══ SOURCE DATA

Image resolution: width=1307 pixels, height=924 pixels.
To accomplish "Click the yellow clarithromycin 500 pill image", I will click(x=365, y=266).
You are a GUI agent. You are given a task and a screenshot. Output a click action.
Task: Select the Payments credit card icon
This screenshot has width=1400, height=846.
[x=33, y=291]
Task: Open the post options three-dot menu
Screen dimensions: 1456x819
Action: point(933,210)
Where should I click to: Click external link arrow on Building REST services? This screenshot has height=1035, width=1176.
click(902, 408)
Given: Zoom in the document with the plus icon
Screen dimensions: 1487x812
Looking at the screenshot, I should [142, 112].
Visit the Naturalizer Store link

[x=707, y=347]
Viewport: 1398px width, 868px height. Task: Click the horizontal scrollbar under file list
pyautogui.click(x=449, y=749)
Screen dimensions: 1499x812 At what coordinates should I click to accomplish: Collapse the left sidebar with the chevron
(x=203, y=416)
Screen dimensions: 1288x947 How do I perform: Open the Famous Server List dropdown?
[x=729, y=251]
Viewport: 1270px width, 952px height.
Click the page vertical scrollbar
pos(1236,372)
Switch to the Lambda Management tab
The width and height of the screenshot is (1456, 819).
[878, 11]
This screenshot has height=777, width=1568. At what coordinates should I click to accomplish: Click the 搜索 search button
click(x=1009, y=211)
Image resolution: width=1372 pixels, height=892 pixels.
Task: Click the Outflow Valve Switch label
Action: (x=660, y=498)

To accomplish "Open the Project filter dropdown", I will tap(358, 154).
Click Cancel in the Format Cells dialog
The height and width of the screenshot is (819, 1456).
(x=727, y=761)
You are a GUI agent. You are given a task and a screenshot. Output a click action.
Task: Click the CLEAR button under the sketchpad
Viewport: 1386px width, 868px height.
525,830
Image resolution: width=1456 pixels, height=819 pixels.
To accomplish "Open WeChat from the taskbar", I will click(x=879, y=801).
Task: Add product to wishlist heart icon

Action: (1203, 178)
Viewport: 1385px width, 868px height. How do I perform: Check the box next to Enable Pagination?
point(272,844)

════

[WHAT TO WORK ON]
Please restate the records word for word. Go from the first line to the line with "Task: Select the Payments credit card icon" and include both.

[SOLVED PROBLEM]
Image resolution: width=1307 pixels, height=924 pixels.
To accomplish "Click the yellow clarithromycin 500 pill image", I will click(x=365, y=266).
You are a GUI agent. You are given a task and a screenshot. Output a click action.
Task: Select the Payments credit card icon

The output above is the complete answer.